■ Exercises to complete:
1. Answer these questions from the passage on ctDNA-guided chemotherapy in stage II colon cancer, one answer per line:
(a) At which meeting is the new research to be presented?
(b) What phase is the DYNAMIC trial?
(c) What percentage of patients in each arm received post-surgical chemotherapy?
2. List every number in the passage on ctDNA-guided chemotherapy in stage II colon cancer that is written in Arabic numerals.
3. Write the next part of the passage on ctDNA-guided chemotherapy in stage II colon cancer, continuing after its last sentence.

■ Document segment:
================

In patients with stage II colon cancer, for which cancer DNA was not present in the blood (circulating tumour DNA, or ctDNA) post-surgical chemotherapy could be skipped without compromising recurrence-free survival.
Conversely, for patients where ctDNA was present after surgery, the rate of recurrence among those who received chemotherapy was low, suggesting a survival benefit from post-surgical chemotherapy, according to new research to be presented at the 2022 American Society of Clinical Oncology (ASCO) Annual Meeting.
While the current standard of care for stage II colorectal cancer does not involve a ctDNA-directed approach to post-surgical chemotherapy, the randomized phase II DYNAMIC trial results demonstrated similar recurrence-free survival between a ctDNA-guided arm and a standard management arm, despite fewer patients receiving post-surgical chemotherapy.
In the ctDNA-guided arm, patients with a positive ctDNA test result were treated with adjuvant chemotherapy while those with negative results were not, almost halving the total number of patients who needed to be treated with post-surgical chemotherapy compared to standard management (15.3% vs. 27.9%).

================

■ Dataset:
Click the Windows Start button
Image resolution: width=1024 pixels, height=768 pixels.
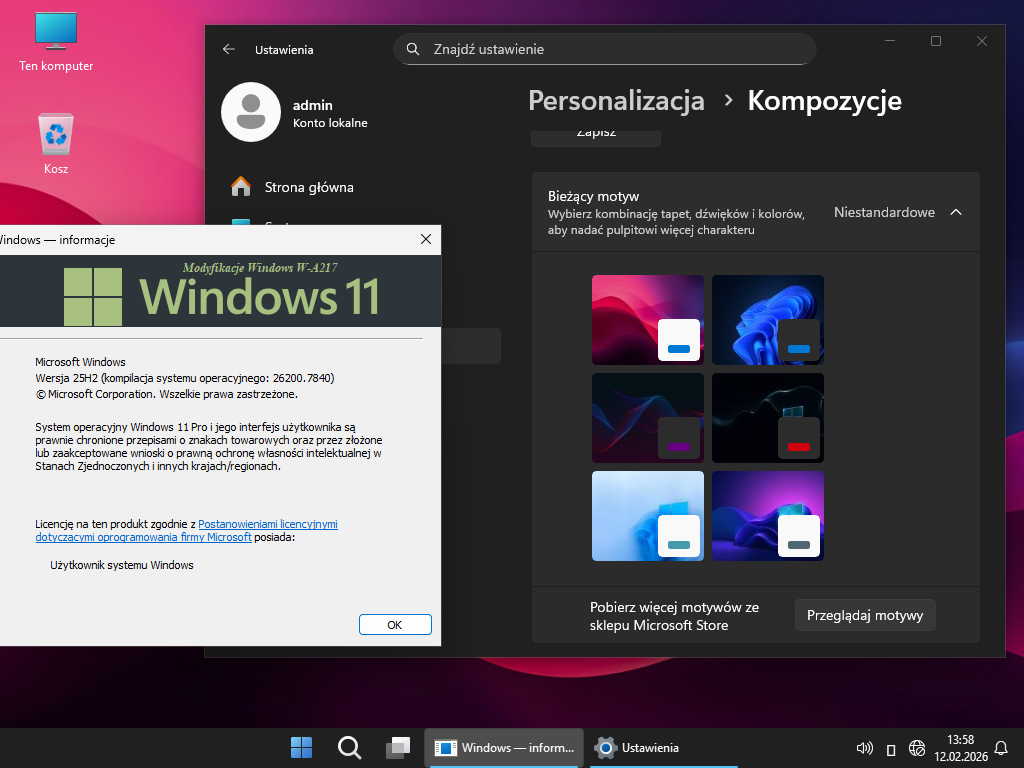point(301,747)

================

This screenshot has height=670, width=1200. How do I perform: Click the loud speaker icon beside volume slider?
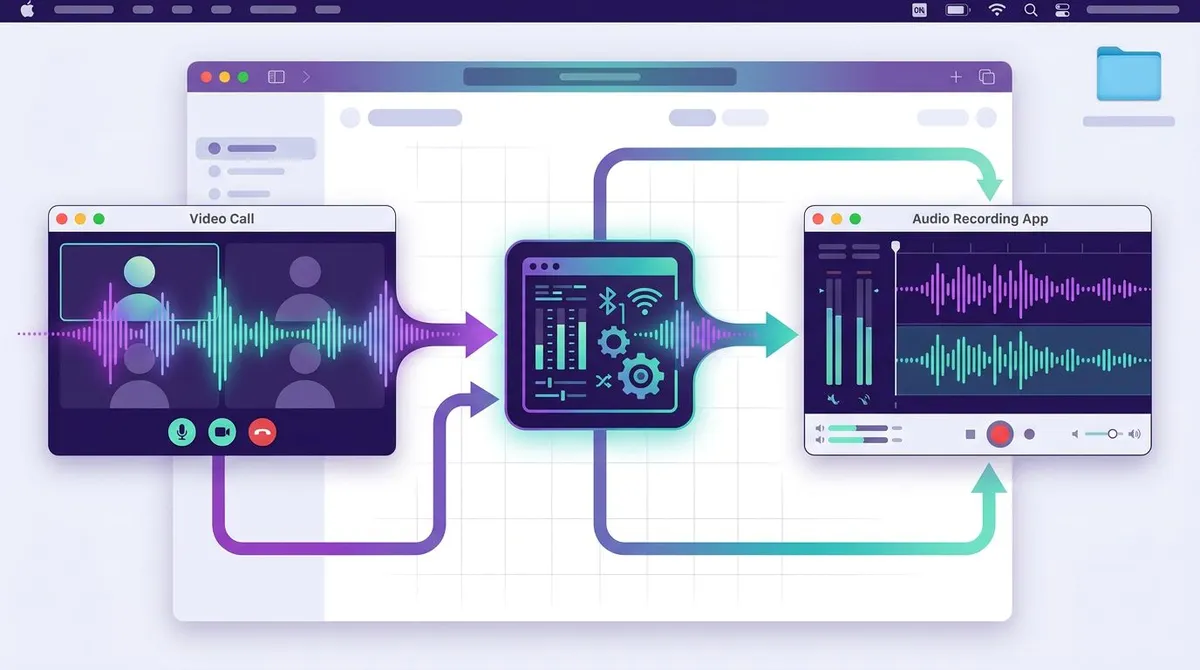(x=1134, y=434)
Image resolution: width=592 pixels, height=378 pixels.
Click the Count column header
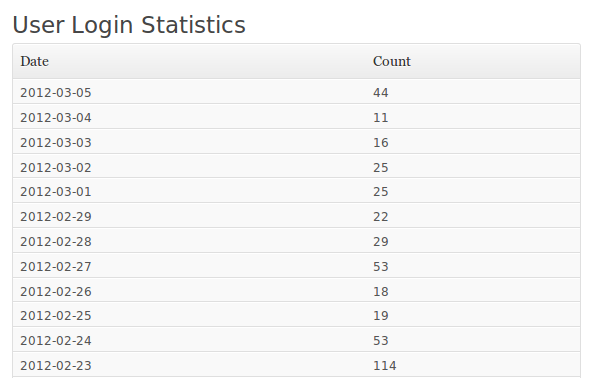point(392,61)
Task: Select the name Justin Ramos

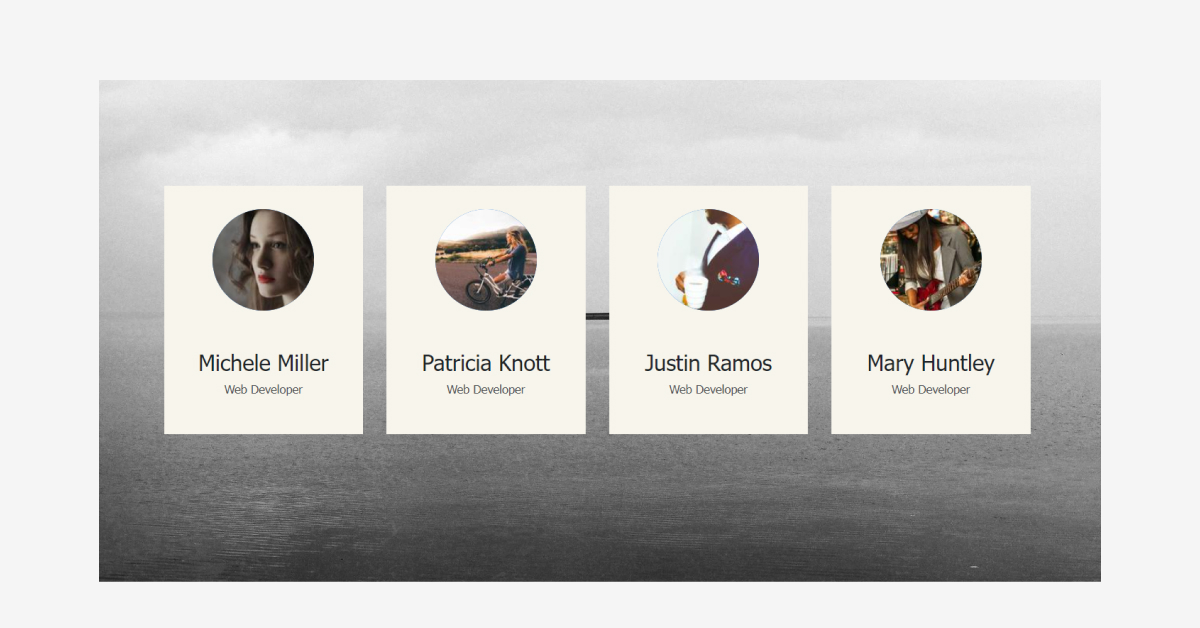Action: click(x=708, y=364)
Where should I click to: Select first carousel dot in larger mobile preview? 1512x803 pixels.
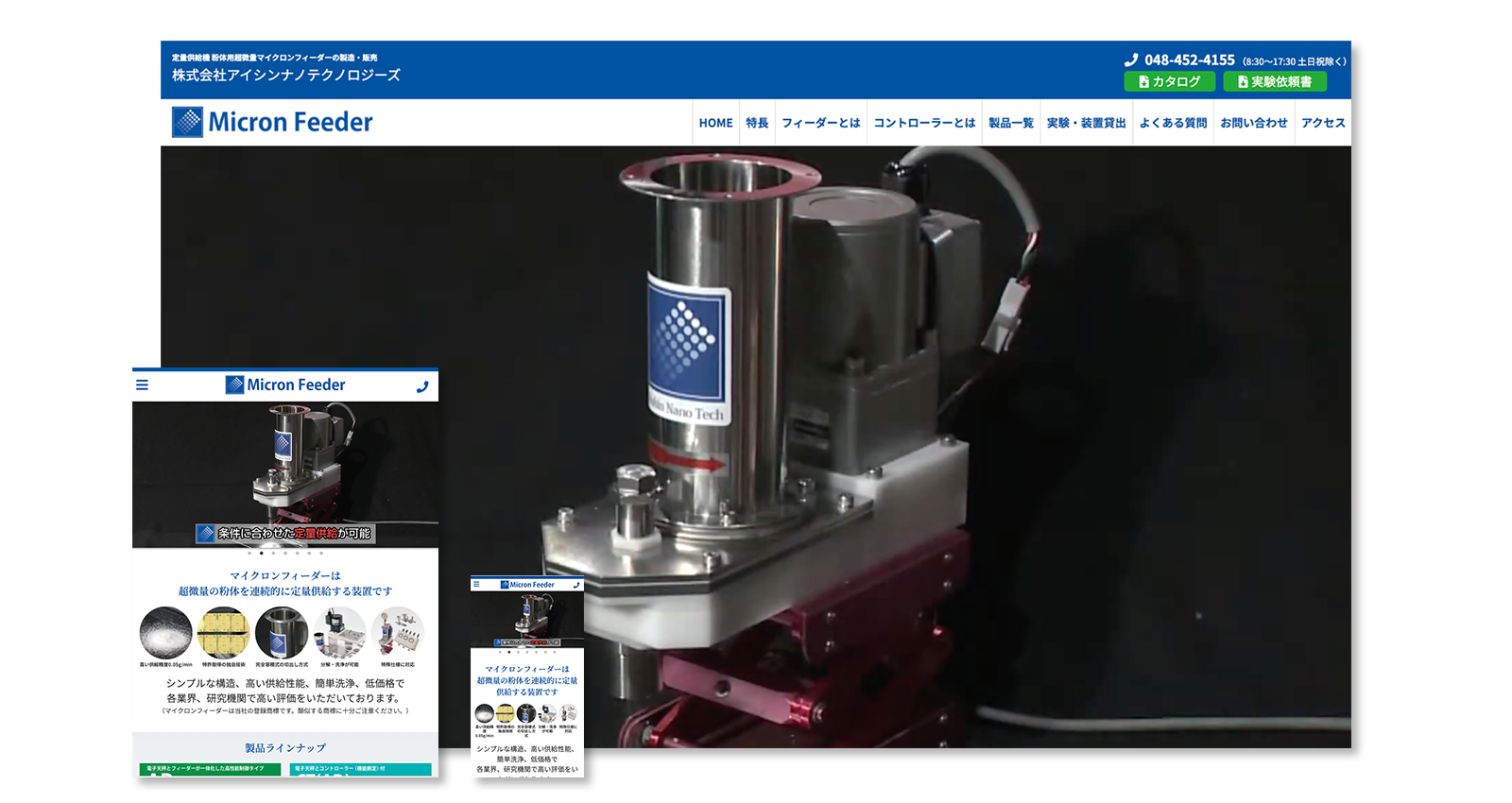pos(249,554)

================

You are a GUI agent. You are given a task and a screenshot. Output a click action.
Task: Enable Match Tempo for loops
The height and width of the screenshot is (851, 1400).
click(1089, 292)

================

■ Solved tasks:
1.
(a) The 2022 American Society of Clinical Oncology (ASCO) Annual Meeting.
(b) Phase II (randomized).
(c) 15.3% in the ctDNA-guided arm and 27.9% in the standard management arm.

2. 2022, 15.3%, 27.9%

3.
Of those who received post-surgical chemotherapy, oxaliplatin was given more frequently than fluoropyrimidine for ctDNA-guided patients compared to standard management patients (62.2% vs. 9.8%).
Patients with a negative ctDNA result, who did not receive post-surgical chemotherapy, had a very low risk of recurrence (7.5%); the risk was even lower in negative ctDNA patients without any clinical risk features (3.3%) or among those negative ctDNA patients with tumours that had grown into the outer lining of the bowel wall but had not grown through it (5.8%).
Patients with a positive ctDNA result, who received post-surgical chemotherapy, had a three-year recurrence-free survival rate of 86%.
Guidance with ctDNA assessment was comparable to standard management for two-year recurrence-free survival (93.5% vs. 92.4%, respectively) and three-year recurrence-free survival (91.7% vs. 92.4%, respectively).
Without post-surgical chemotherapy, the three-year recurrence-free survival for ctDNA-negative patients was 96.7% in the low-risk group and 85.1% in the high-risk group.
“The DYNAMIC study results are very encouraging because previous data suggest that patients with a positive ctDNA score after surgery have a very high recurrence risk if no further treatment is given. Our findings show that with adjuvant treatment, ctDNA-positive patients derive considerable benefit from chemotherapy such as an oxaliplatin-based regimen,” said lead author Jeanne Tie, MD, who is an Associate Professor at the Walter and Eliza Hall Institute of Medical Research and Peter MacCallum Cancer Center, Victoria, Australia.
About 151,030 new colorectal cancer cases are expected to be diagnosed in the United States (U.S.) in 2022.
An estimated 52,580 deaths will occur due to the disease.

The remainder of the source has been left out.